--- About this task ---
Each line from the one containing "At what coordinates should I click to accomplish: Select" onward, through the end of the entries, is to be transcribed exactly; nothing else is to be included.
========================
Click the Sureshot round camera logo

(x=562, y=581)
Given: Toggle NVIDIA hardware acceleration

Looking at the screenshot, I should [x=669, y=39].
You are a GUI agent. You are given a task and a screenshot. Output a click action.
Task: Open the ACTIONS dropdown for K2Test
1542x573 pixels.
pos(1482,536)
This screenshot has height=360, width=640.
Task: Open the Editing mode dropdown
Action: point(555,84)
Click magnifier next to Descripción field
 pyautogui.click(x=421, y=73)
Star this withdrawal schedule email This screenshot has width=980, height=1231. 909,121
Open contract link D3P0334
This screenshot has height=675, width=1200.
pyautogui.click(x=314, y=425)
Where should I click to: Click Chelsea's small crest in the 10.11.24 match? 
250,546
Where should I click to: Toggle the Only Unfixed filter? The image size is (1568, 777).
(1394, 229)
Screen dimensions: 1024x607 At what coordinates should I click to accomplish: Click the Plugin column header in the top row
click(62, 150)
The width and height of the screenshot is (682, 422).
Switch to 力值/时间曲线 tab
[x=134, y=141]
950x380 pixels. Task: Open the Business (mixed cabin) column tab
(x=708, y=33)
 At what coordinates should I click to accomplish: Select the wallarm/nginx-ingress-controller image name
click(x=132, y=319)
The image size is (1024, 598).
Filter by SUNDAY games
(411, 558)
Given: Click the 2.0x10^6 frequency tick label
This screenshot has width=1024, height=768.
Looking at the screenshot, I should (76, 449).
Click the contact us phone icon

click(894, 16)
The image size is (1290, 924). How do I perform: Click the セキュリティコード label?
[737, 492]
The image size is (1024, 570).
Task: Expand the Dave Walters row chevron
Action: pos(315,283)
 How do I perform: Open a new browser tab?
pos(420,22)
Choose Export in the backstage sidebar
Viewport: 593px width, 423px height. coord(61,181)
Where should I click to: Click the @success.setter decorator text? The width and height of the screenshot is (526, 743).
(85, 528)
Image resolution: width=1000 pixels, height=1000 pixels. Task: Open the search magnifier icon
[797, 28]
========================
--- Written response ---
 At what coordinates should I click to accomplish: Select the wallarm/nginx-ingress-controller image name
click(x=132, y=319)
The image size is (1024, 598).
Filter by SUNDAY games
(411, 558)
Given: Click the 2.0x10^6 frequency tick label
This screenshot has width=1024, height=768.
Looking at the screenshot, I should (76, 449).
Click the contact us phone icon

click(894, 16)
The image size is (1290, 924). How do I perform: Click the セキュリティコード label?
[737, 492]
The image size is (1024, 570).
Task: Expand the Dave Walters row chevron
Action: pos(315,283)
 How do I perform: Open a new browser tab?
pos(420,22)
Choose Export in the backstage sidebar
Viewport: 593px width, 423px height. coord(61,181)
Where should I click to: Click the @success.setter decorator text? The width and height of the screenshot is (526, 743).
(85, 528)
Image resolution: width=1000 pixels, height=1000 pixels. Task: Open the search magnifier icon
[797, 28]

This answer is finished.